Dataset entries: Begin
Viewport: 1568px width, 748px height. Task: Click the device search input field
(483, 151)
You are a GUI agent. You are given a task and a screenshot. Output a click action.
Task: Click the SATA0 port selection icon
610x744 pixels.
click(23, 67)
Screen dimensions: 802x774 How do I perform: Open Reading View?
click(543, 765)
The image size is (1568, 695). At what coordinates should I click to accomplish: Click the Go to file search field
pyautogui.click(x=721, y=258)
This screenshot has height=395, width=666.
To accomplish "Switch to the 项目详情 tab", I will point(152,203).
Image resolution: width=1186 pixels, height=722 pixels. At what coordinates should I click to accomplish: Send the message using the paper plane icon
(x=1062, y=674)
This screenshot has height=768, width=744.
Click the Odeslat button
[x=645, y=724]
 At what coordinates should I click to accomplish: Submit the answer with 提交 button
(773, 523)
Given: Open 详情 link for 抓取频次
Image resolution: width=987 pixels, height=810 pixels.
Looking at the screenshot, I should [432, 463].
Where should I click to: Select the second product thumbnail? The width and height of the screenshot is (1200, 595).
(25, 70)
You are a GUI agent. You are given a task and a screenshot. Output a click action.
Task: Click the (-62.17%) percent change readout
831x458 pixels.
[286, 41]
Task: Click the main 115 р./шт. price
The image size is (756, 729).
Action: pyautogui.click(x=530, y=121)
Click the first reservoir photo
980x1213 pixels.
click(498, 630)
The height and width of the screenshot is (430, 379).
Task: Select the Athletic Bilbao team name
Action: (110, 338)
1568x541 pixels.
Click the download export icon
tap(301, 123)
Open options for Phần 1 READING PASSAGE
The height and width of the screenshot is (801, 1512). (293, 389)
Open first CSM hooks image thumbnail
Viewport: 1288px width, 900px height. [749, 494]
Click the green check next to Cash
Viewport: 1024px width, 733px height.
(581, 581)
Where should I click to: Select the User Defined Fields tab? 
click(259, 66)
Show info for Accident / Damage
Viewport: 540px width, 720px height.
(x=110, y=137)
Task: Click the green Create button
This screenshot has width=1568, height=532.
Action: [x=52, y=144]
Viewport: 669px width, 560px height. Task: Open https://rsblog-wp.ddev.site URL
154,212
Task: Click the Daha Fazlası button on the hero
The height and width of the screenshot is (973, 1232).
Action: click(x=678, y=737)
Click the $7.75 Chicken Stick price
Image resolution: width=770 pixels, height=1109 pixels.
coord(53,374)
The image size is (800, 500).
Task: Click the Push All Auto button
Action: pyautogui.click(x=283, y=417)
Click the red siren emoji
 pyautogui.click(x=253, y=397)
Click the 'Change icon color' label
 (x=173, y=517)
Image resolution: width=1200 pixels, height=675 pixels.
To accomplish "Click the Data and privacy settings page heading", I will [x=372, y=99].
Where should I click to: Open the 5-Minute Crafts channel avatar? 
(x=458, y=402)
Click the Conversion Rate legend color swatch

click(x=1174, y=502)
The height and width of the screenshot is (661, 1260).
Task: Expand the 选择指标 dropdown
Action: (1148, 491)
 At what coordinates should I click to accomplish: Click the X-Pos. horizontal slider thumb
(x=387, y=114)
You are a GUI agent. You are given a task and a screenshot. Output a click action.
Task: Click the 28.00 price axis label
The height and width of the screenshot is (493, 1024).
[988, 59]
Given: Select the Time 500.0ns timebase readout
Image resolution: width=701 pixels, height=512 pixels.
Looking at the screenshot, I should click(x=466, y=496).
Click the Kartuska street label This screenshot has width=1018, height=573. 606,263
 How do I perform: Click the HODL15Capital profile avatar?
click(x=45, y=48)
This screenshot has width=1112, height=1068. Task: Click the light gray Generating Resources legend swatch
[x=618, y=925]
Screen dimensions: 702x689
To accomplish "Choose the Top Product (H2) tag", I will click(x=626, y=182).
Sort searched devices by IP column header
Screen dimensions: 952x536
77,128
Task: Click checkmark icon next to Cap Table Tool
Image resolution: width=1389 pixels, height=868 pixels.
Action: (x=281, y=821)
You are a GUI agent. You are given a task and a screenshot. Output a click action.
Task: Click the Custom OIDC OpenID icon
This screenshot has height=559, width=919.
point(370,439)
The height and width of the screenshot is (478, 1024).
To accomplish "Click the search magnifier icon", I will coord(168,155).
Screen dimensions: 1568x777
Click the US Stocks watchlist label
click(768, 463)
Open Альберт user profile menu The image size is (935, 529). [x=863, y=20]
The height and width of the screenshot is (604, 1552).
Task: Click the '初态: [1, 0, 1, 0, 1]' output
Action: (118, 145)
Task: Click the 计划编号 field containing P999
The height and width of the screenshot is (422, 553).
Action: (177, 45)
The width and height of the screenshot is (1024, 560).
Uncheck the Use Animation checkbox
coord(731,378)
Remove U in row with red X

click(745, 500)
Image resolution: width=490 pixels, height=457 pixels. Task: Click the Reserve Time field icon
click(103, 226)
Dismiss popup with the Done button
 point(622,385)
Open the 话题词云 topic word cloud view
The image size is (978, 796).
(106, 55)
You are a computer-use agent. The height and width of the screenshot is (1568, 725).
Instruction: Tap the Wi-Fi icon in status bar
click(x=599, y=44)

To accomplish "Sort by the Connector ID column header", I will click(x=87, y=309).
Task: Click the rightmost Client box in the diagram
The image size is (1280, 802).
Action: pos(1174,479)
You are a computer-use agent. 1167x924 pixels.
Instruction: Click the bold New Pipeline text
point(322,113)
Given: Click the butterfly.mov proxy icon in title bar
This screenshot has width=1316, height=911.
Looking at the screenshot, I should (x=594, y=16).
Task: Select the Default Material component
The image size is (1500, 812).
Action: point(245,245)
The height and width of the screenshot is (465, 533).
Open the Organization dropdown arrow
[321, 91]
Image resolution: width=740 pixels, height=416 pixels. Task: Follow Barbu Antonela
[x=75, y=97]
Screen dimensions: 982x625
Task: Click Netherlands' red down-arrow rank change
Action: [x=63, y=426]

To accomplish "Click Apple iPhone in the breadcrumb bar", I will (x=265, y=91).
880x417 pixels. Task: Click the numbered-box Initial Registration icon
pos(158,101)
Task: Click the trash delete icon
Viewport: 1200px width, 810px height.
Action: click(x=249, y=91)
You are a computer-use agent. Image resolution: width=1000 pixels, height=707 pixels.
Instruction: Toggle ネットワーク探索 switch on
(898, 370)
Dataset entries: End
Output every line above without altering anything.

Viewport: 1568px width, 748px height. Task: Click the device search input field
(483, 151)
You are a GUI agent. You are given a task and a screenshot. Output a click action.
Task: Click the SATA0 port selection icon
610x744 pixels.
click(23, 67)
Screen dimensions: 802x774 How do I perform: Open Reading View?
click(543, 765)
The image size is (1568, 695). At what coordinates should I click to accomplish: Click the Go to file search field
pyautogui.click(x=721, y=258)
This screenshot has height=395, width=666.
To accomplish "Switch to the 项目详情 tab", I will point(152,203).
Image resolution: width=1186 pixels, height=722 pixels. At what coordinates should I click to accomplish: Send the message using the paper plane icon
(x=1062, y=674)
This screenshot has height=768, width=744.
Click the Odeslat button
[x=645, y=724]
 At what coordinates should I click to accomplish: Submit the answer with 提交 button
(773, 523)
Given: Open 详情 link for 抓取频次
Image resolution: width=987 pixels, height=810 pixels.
Looking at the screenshot, I should [432, 463].
Where should I click to: Select the second product thumbnail? The width and height of the screenshot is (1200, 595).
(25, 70)
You are a GUI agent. You are given a task and a screenshot. Output a click action.
Task: Click the (-62.17%) percent change readout
831x458 pixels.
[286, 41]
Task: Click the main 115 р./шт. price
The image size is (756, 729).
Action: pyautogui.click(x=530, y=121)
Click the first reservoir photo
980x1213 pixels.
click(498, 630)
The height and width of the screenshot is (430, 379).
Task: Select the Athletic Bilbao team name
Action: (110, 338)
1568x541 pixels.
Click the download export icon
tap(301, 123)
Open options for Phần 1 READING PASSAGE
The height and width of the screenshot is (801, 1512). (293, 389)
Open first CSM hooks image thumbnail
Viewport: 1288px width, 900px height. [749, 494]
Click the green check next to Cash
Viewport: 1024px width, 733px height.
(581, 581)
Where should I click to: Select the User Defined Fields tab? 
click(259, 66)
Show info for Accident / Damage
Viewport: 540px width, 720px height.
(x=110, y=137)
Task: Click the green Create button
This screenshot has width=1568, height=532.
Action: [x=52, y=144]
Viewport: 669px width, 560px height. Task: Open https://rsblog-wp.ddev.site URL
154,212
Task: Click the Daha Fazlası button on the hero
The height and width of the screenshot is (973, 1232).
Action: click(x=678, y=737)
Click the $7.75 Chicken Stick price
Image resolution: width=770 pixels, height=1109 pixels.
coord(53,374)
The image size is (800, 500).
Task: Click the Push All Auto button
Action: pyautogui.click(x=283, y=417)
Click the red siren emoji
 pyautogui.click(x=253, y=397)
Click the 'Change icon color' label
 (x=173, y=517)
Image resolution: width=1200 pixels, height=675 pixels.
To accomplish "Click the Data and privacy settings page heading", I will [x=372, y=99].
Where should I click to: Open the 5-Minute Crafts channel avatar? 
(x=458, y=402)
Click the Conversion Rate legend color swatch

click(x=1174, y=502)
The height and width of the screenshot is (661, 1260).
Task: Expand the 选择指标 dropdown
Action: (1148, 491)
 At what coordinates should I click to accomplish: Click the X-Pos. horizontal slider thumb
(x=387, y=114)
You are a GUI agent. You are given a task and a screenshot. Output a click action.
Task: Click the 28.00 price axis label
The height and width of the screenshot is (493, 1024).
[988, 59]
Given: Select the Time 500.0ns timebase readout
Image resolution: width=701 pixels, height=512 pixels.
Looking at the screenshot, I should click(x=466, y=496).
Click the Kartuska street label This screenshot has width=1018, height=573. 606,263
 How do I perform: Click the HODL15Capital profile avatar?
click(x=45, y=48)
This screenshot has width=1112, height=1068. Task: Click the light gray Generating Resources legend swatch
[x=618, y=925]
Screen dimensions: 702x689
To accomplish "Choose the Top Product (H2) tag", I will click(x=626, y=182).
Sort searched devices by IP column header
Screen dimensions: 952x536
77,128
Task: Click checkmark icon next to Cap Table Tool
Image resolution: width=1389 pixels, height=868 pixels.
Action: (x=281, y=821)
You are a GUI agent. You are given a task and a screenshot. Output a click action.
Task: Click the Custom OIDC OpenID icon
This screenshot has height=559, width=919.
point(370,439)
The height and width of the screenshot is (478, 1024).
To accomplish "Click the search magnifier icon", I will coord(168,155).
Screen dimensions: 1568x777
Click the US Stocks watchlist label
click(768, 463)
Open Альберт user profile menu The image size is (935, 529). [x=863, y=20]
The height and width of the screenshot is (604, 1552).
Task: Click the '初态: [1, 0, 1, 0, 1]' output
Action: (118, 145)
Task: Click the 计划编号 field containing P999
The height and width of the screenshot is (422, 553).
Action: (177, 45)
The width and height of the screenshot is (1024, 560).
Uncheck the Use Animation checkbox
coord(731,378)
Remove U in row with red X

click(745, 500)
Image resolution: width=490 pixels, height=457 pixels. Task: Click the Reserve Time field icon
click(103, 226)
Dismiss popup with the Done button
 point(622,385)
Open the 话题词云 topic word cloud view
The image size is (978, 796).
(106, 55)
You are a computer-use agent. The height and width of the screenshot is (1568, 725).
Instruction: Tap the Wi-Fi icon in status bar
click(x=599, y=44)

To accomplish "Sort by the Connector ID column header", I will click(x=87, y=309).
Task: Click the rightmost Client box in the diagram
The image size is (1280, 802).
Action: pos(1174,479)
You are a computer-use agent. 1167x924 pixels.
Instruction: Click the bold New Pipeline text
point(322,113)
Given: Click the butterfly.mov proxy icon in title bar
This screenshot has width=1316, height=911.
Looking at the screenshot, I should (x=594, y=16).
Task: Select the Default Material component
The image size is (1500, 812).
Action: point(245,245)
The height and width of the screenshot is (465, 533).
Open the Organization dropdown arrow
[321, 91]
Image resolution: width=740 pixels, height=416 pixels. Task: Follow Barbu Antonela
[x=75, y=97]
Screen dimensions: 982x625
Task: Click Netherlands' red down-arrow rank change
Action: [x=63, y=426]

To accomplish "Click Apple iPhone in the breadcrumb bar", I will (x=265, y=91).
880x417 pixels. Task: Click the numbered-box Initial Registration icon
pos(158,101)
Task: Click the trash delete icon
Viewport: 1200px width, 810px height.
Action: click(x=249, y=91)
You are a computer-use agent. Image resolution: width=1000 pixels, height=707 pixels.
Instruction: Toggle ネットワーク探索 switch on
(898, 370)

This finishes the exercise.